Reading passage =>

'''

By 12, he was enrolling in college classes. At 14, he was spending his summer doing stem cell research at Harvard. Today, at age 16, he donned a cap and gown and became one of the youngest students to ever graduate from Rutgers University.

Loh, working in his lab on campus, will be graduating from Rutgers University. Among the youngest students to graduate from Rutgers, Loh is already making a name for himself as one of the nation's top young stem cell researchers.

The cell biology and neuroscience major with a 3.9-grade point average joins a small group of students who graduated from Rutgers while they were still teenagers. In 1996, Hannes Sarkuni of Cranbury became the university’s youngest graduate when he earned his degree at 14. His brother, Sehrope, and cousin, Shant, followed in his footsteps and graduated from Rutgers a few years later. They were both 15.

After graduation, Kyle plans to spend the summer working with a Harvard professor at a stem cell research lab in Genome Institute of Singapore. This fall, he will move to California to enroll in the developmental biology graduate program at Stanford University School of Medicine.

'''

Assignment A => Which universities and research institutions does the article about the young Rutgers graduate name?
Assignment B => Could you carry on the article about the young Rutgers graduate, picking up after its last sentence?

[Collected data entries]

'''

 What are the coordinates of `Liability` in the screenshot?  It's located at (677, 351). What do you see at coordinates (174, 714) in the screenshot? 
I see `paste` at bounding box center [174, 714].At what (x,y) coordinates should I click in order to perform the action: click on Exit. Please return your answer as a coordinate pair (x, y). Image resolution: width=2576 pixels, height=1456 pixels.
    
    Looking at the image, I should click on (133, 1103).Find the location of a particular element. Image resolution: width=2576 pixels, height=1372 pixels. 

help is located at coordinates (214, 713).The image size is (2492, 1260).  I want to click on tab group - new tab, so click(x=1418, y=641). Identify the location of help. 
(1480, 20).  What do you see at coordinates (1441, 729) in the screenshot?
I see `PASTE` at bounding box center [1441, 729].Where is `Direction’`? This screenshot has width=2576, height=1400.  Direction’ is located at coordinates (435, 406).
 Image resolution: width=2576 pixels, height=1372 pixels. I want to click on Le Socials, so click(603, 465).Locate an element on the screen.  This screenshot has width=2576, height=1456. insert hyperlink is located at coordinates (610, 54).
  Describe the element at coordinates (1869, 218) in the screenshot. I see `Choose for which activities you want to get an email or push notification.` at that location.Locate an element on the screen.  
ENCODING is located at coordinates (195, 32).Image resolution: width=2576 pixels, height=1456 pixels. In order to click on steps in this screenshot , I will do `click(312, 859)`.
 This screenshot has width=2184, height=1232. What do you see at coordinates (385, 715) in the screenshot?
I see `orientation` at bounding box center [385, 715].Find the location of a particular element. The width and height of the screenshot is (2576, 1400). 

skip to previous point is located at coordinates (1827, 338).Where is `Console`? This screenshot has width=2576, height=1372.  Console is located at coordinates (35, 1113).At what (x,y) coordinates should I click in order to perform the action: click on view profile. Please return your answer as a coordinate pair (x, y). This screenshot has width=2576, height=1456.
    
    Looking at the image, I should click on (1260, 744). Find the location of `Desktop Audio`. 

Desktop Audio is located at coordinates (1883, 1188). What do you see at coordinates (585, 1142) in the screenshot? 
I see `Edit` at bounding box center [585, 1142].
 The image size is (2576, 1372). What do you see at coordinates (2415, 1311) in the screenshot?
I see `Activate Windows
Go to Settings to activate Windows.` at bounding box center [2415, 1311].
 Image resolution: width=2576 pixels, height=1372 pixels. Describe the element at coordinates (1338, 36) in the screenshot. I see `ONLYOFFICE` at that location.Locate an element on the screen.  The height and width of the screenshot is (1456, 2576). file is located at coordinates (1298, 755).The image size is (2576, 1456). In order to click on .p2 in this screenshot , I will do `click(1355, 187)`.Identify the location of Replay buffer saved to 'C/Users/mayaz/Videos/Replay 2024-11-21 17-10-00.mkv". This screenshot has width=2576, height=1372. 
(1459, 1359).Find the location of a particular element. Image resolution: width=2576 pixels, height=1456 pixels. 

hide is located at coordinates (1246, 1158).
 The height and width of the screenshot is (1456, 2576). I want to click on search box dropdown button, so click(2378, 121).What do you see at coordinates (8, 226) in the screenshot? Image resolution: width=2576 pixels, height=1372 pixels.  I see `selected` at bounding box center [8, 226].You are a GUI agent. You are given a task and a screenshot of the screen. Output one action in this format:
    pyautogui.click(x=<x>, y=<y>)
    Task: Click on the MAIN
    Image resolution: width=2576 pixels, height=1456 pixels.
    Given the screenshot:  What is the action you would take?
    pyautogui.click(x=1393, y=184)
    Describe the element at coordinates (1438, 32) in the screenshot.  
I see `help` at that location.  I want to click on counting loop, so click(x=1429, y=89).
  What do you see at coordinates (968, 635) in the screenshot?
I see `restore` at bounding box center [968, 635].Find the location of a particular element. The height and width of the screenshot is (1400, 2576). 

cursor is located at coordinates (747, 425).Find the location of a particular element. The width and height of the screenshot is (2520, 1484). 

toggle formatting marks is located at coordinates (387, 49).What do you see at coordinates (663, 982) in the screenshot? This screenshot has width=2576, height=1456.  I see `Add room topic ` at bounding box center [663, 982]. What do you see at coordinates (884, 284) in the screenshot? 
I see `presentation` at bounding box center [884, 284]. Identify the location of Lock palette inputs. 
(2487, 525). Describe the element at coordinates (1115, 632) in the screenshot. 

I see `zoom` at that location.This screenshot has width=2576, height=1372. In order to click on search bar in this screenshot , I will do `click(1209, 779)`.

'''

Answer section A => Harvard, Rutgers University, Genome Institute of Singapore, Stanford University School of Medicine

Answer section B =>
Born in Morristown to immigrant parents from Taiwan and Singapore, Kyle grew up in Mendham attending public schools. With the encouragement of his parents and teachers, Kyle began to take classes at the County College of Morris while still in middle school. That led to his decision to enroll in Rutgers when he turned 13.

I just love stories like this.
 
Interesting story. I hear about such geniuses all the time but it would be interesting to note what they make of their life after tasting extraordinary success so early in life.
 
Maybe he will look into finding the 'key' to this genius. I am sure many scientists, for decades, have been searching the DNA of those with these expanded brain attriutes. If "They" ever find out, would 'they' tell the world? I doubt it.

Can anyone imagine what the world would be like if everyone's IQ norms were say 180 and up? And the people who would eventually control it? Someone or group WILL, or already have, discover this, there is no doubt in my 'sub-genius mind'.